1. Not letting yourself get excited about the wedding.


You probably too often heard: "I wish I had taken more time to think about what the wedding meant for me, for us and for our family," or "I was so focused on the wedding itself that I didn't let myself get excited about the marriage".


It's important that you're not only focusing on what type of cake you want or how many flowers you can afford, but also on how your fiancé feels about all of it.


It is often recommended to spend at least a few months planning ahead before making decisions. Through the whole wedding planning process, when things get a little too much just remember why you’re getting married in the first place!


Many couples forget to make time for themselves amid their busy schedules and don't even have time to be excited about their special day.


2. Letting family members decide things for you.


Wedding regret number two is letting family members decide what you should do. It's so easy to get distracted by other people's ideas and their vision for your wedding. While you certainly want to take into account the opinions of your loved ones, it's important to make sure that you are being heard as well.


Ultimately, it is your wedding day, not theirs! So don't be afraid to be assertive about your own vision and let them know what is important to you.


It can be hard to stand up for yourself when you're already feeling pressure from all sides. But remember that this day is special because it's a reflection of yourselves as a couple, so make sure that this shows through in all aspects of the big day!

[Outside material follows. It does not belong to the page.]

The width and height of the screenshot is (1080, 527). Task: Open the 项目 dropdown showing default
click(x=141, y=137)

3. Not making your wedding vows more personal.


Some people worry about how their wedding will be remembered, and rightly so. After all, your ceremony is one of the few moments in life that will live on forever (or at least until the apocalypse), and it's likely that you'll want to re-live it every now and then.

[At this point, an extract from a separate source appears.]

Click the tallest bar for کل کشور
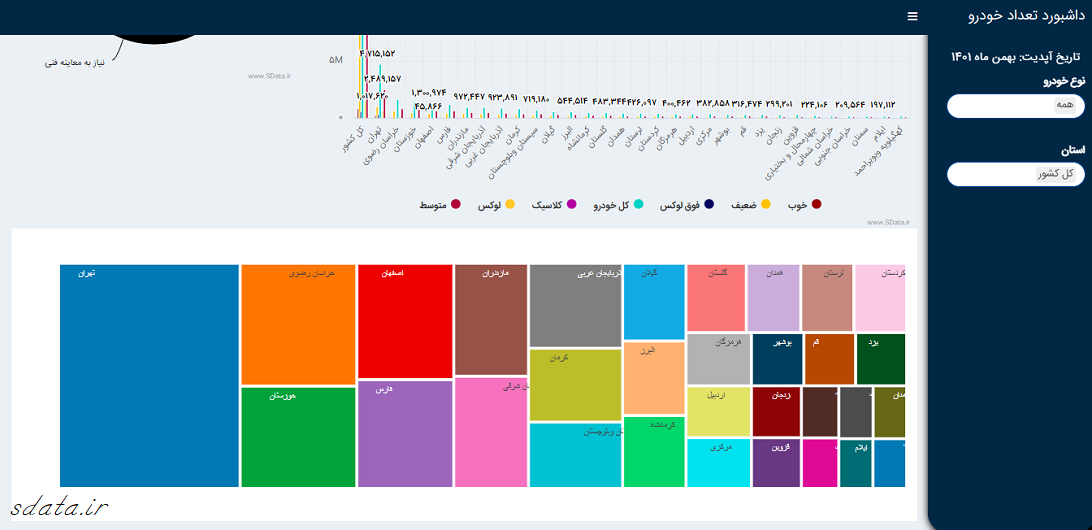1092x530 pixels. pos(361,75)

So why not make those vows really special? If you're feeling uninspired by the standard vows, talk to your officiant about what other options are out there. Whether they come up with a list of traditional alternatives or let you write your own, some research never hurt anyone and can result in personalised promises that truly reflect your bond as a couple. You can also check my post on how to write personal wedding vows.


4. Not hiring a videographer.

Hands down the one thing I hear most is videography. Photos are amazing and an absolute must, but a film of the day helps to relive the emotions of the day so much more. There are just some things photos can't capture and that you will not remember unless it is on film: your voice cracking during your vows, the tears rolling at your father's speech etc... It is a great way to help kids and grandkids see and hear how your day was too!


A full film of just the ceremony is something I personally wish we had, and why I offer it in my wedding videography packages. Nothing too fancy just a full video with professional audio of exactly how it was to show your whole family and generations to come. Honestly, we do not remember what we said in our vows and we wish we could watch that.


Inviting your Uncle Larry to film your wedding with his cell phone may seem like a good idea at first, but he could miss the important moments. I'm talking about the vows (of course), but also the speeches made by parents and friends. This is a once-in-a-lifetime event, so don't skimp on quality or professionalism by cutting corners here.

Bride & Groom Dancing at heir wedding reception

Conclusion.


Overall, the most common regret was not fully appreciating the day or event. Don't spend so much time stressing over details that you don't enjoy the moments as they happen.


This is something easy to forget amidst planning. Secondly, allow yourself the freedom to do something unexpected. You never know what memories may be created!


So just keep things in perspective and remember to enjoy yourself while you're planning your wedding. Once the day is over, it's all about living happily ever after!